Konu, bu hafta tam üç kez gündeme taşındı. İlkinde, Artvin Arhavi'deki masum bir ayı yavrusunu tüfekle yaralayıp, hayvancağız can çekişirken köpeklerini üzerine salarak parçalattıran bir sözde insanın icraatı tartışıldı. İkincisi ise dağ keçilerinin avlanması için ihale açılmasıydı. (Kamuoyundaki tepkiler sayesinde neyse ki iptal edildi) Üçüncü görüntü daha da iğrençti. Trabzon Of'ta avcılar, öldürdükleri ayının cesedini yumrukluyorlardı..
Kimse bana avcılığı 'doğa sporu' filan diye yutturmaya kalkmasın. Spor yapacaksan, dağ tepe silahsız koş. İlle de hayvanlara üstünlüğünü kanıtlayacaksan, ayı ile silahsız güreş. Tabii yiyorsa... Doğayı çok seviyorsan, tüfeğinin yerine fotoğraf makinesi alıp foto-safariye çık. Şöminenin üzerine geyik kafası yerine geyik fotosu koy, bakalım nasıl görünecek?
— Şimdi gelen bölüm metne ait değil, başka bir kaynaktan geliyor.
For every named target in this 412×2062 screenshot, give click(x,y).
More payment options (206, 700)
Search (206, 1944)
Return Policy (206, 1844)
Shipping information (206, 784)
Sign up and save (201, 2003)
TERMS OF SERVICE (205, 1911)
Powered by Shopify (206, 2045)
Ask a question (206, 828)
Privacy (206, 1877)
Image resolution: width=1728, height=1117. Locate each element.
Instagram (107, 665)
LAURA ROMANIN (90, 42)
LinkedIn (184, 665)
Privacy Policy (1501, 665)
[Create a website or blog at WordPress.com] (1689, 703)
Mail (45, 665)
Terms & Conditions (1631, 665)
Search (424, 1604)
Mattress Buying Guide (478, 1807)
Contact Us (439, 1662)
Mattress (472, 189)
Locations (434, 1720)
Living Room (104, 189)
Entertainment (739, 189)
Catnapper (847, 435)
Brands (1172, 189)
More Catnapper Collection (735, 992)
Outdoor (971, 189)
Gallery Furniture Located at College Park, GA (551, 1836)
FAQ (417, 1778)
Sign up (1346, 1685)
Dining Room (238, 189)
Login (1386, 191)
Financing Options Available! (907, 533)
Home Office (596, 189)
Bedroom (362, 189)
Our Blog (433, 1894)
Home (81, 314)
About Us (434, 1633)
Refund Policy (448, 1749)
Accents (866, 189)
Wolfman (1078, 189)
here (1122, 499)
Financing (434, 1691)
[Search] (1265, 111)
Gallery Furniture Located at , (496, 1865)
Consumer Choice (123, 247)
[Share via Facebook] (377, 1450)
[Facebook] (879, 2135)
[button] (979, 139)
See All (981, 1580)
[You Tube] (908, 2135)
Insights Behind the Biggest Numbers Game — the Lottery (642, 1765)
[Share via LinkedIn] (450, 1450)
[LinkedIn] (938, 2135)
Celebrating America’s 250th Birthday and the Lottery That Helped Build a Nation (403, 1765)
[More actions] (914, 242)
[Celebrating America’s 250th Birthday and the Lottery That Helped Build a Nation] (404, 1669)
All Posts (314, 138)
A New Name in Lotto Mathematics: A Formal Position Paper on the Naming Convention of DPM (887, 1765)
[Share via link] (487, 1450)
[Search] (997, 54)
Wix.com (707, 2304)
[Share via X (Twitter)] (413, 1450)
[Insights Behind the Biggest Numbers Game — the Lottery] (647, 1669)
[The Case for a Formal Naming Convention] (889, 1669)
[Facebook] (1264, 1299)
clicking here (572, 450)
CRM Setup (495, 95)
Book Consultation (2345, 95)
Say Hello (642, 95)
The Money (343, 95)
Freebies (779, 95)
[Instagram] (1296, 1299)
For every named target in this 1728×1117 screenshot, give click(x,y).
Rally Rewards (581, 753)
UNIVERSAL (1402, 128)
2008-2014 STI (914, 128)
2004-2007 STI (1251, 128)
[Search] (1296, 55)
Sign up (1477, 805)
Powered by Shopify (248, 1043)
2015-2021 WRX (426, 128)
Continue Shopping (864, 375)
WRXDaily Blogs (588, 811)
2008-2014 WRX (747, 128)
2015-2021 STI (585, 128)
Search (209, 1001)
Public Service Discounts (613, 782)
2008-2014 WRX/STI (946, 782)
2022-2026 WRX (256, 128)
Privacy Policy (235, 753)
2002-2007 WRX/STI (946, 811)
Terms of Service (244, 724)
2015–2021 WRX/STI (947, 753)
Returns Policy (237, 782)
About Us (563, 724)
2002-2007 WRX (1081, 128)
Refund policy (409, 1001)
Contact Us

Eğer adamsan, ayağının altındaki ölü dağ keçisiyle değil, hayvan barınağına mama taşırken fotoğraf çektir de görelim.
Avcılık, masum hayvanların hayatına kastedilmesine, türlerin yok olma tehlikesiyle karşı karşıya kalmasına yol açtığı gibi bireysel silahlanmanın da önünü açıyor. Girin arşivlere bakın bakalım, son bir yılda 'av tüfeğiyle' kaç cinayet, yaralama ve soygun gerçekleştirilmiş...
Sizi bilmem ama ben artık avcı katliamı değil, sadece 'avcı palavrası' dinlemek istiyorum.
İntihar eden köpekler
NatGeo Wild kanalındaki Doğanın Tuhaf Yanları adlı belgeseli izlerken gerçekten de tuhaf bir olayla karşılaştım. Meğer İskoçya'daki Overton Köprüsü yıllardır köpek intiharlarına sahne oluyormuş. Bugüne kadar sahipleriyle gezmeye çıkan köpeklerden 15'i bir anda köprünün üzerinden aşağı atlayarak hayatına son vermiş.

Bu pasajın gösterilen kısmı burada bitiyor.